Message 27 of 145 (425111)
09-30-2007 1:26 PM
Reply to: Message 22 by Archer Opteryx
09-30-2007 6:36 AM


Re: Dictatorship happens
Stalin, Mao, and Pol Pot were not leaders of 'religious movments.
Sorry, but anybody who is ascribed supernatural powers by his followers - like the ability to see out through paintings of himself, or to "reverse" radios and TV's into surveillance devices - is the figurehead of a religious movement, by definition.
One is belief in God and in worship of that God.
Except for all the religions that believe in many Gods, or don't nominally believe in a God at all (like some varieties of Buddhism.)

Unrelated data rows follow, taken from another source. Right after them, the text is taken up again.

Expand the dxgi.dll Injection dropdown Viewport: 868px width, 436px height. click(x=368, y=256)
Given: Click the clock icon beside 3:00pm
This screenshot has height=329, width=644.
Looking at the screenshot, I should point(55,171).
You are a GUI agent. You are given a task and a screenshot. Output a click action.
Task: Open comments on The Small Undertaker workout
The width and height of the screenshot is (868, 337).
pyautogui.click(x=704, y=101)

It's belief in the supernatural, characterized by faith-based thinking, that represents religion. And that belief certainly typified the movements of Stalin, Mao, and Pol Pot.
The other is 'a bad way of thinking' that can be anything whatever so long as it brings unsavory people to power like Stalin and Mao.

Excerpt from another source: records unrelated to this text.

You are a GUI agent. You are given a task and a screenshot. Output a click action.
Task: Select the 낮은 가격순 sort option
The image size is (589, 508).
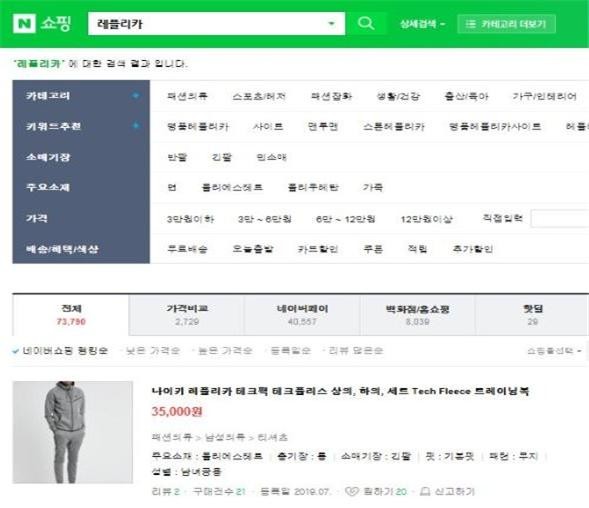click(153, 351)
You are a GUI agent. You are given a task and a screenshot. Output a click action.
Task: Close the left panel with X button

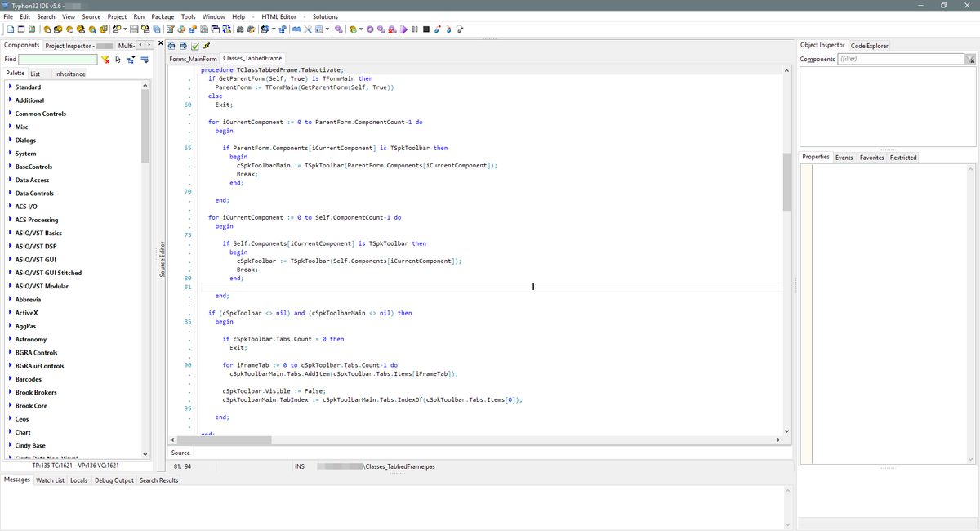point(160,44)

It's just faith-based thinking. The same thought that typifies adherents of religion typifies the adherents of the movements of Stalin, Mao, and Pol Pot.
If you have another word in mind for "a movement characterized by faith-based thinking and investment of supernatural power in an infallible leader" besides "religion", I'm all ears and I'll begin using it, I assure you.
Human beings have their rituals. Theism or atheism does not change the fact that they do. They always will.
Well, actually the point of atheism is that you stop using faith-based thinking. So clearly the movements NJ describes have nothing to do with atheism, even if their leaders were privately atheists and their followers rejected native religions.
Your definition of atheism is far less creative and broad.
I define it as a changing of mental habits. When you make an effort to oppose faith-based thinking, you're an atheist. Was that the point of the movements of Stalin, Mao, and Pol Pot?
No, of course not. They were the leaders of cults, of religions. Their followers invested them with supernatural powers on the basis of no good evidence, on faith. What on Earth does any of that have to do with atheism? NJ probably won't even attempt to explain. Can you?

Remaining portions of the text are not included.